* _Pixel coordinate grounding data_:
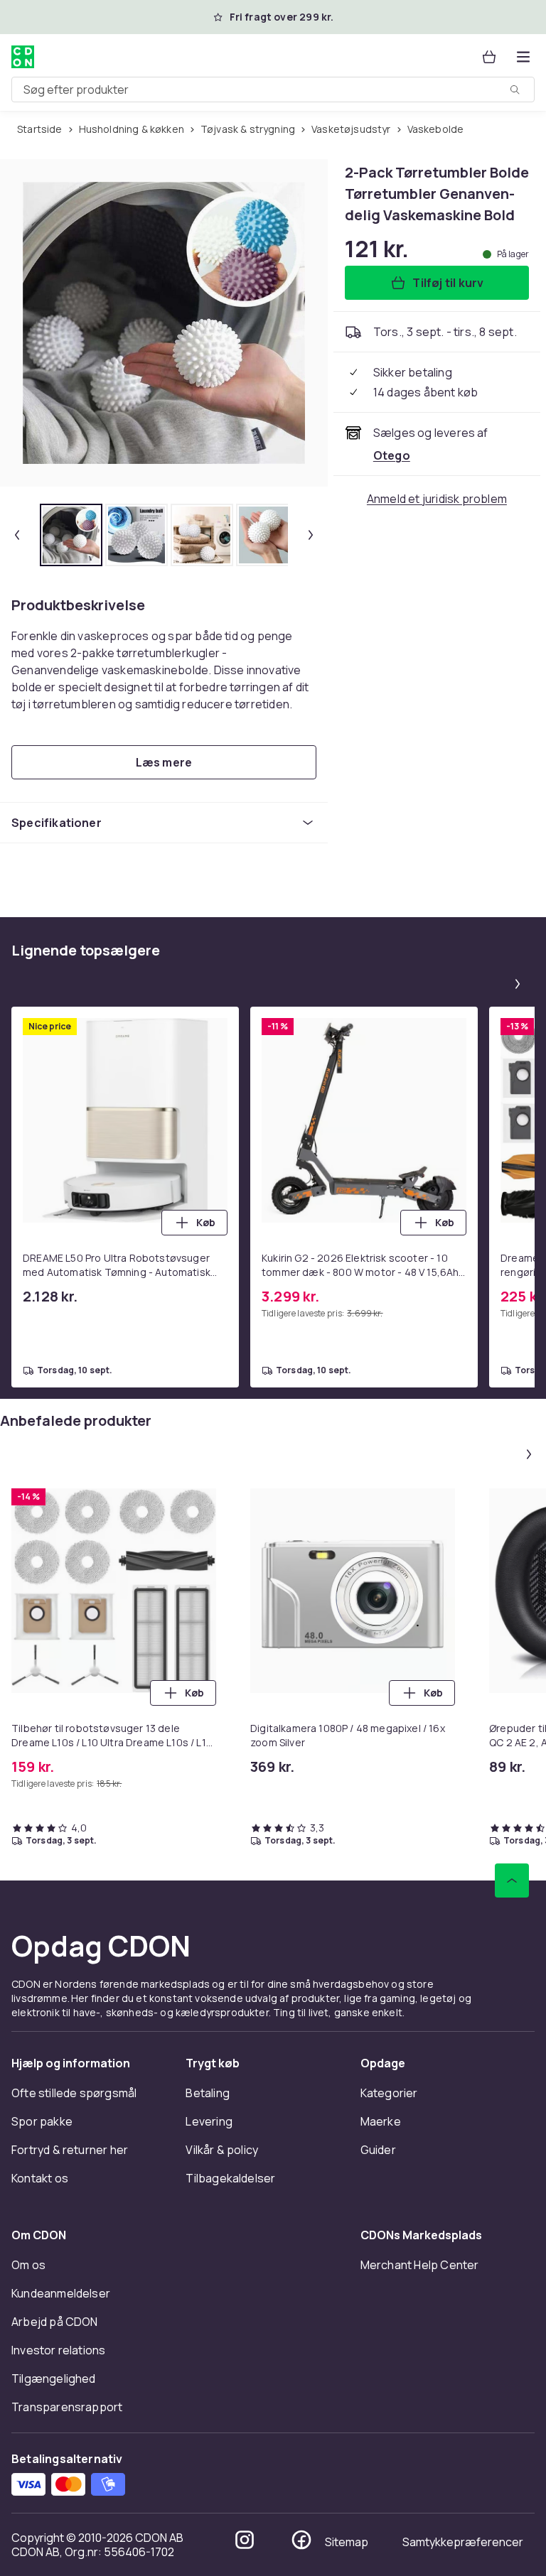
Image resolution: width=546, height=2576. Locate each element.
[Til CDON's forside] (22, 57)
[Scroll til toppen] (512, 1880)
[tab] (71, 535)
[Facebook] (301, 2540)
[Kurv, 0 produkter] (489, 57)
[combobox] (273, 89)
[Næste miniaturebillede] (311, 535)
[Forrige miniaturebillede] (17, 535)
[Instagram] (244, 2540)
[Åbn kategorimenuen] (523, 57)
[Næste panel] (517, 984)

* _What you need to do_:
Looking through the records, copy out every line in which the word "Næste" is found.

* _Result of the task_:
[Næste miniaturebillede] (311, 535)
[Næste panel] (517, 984)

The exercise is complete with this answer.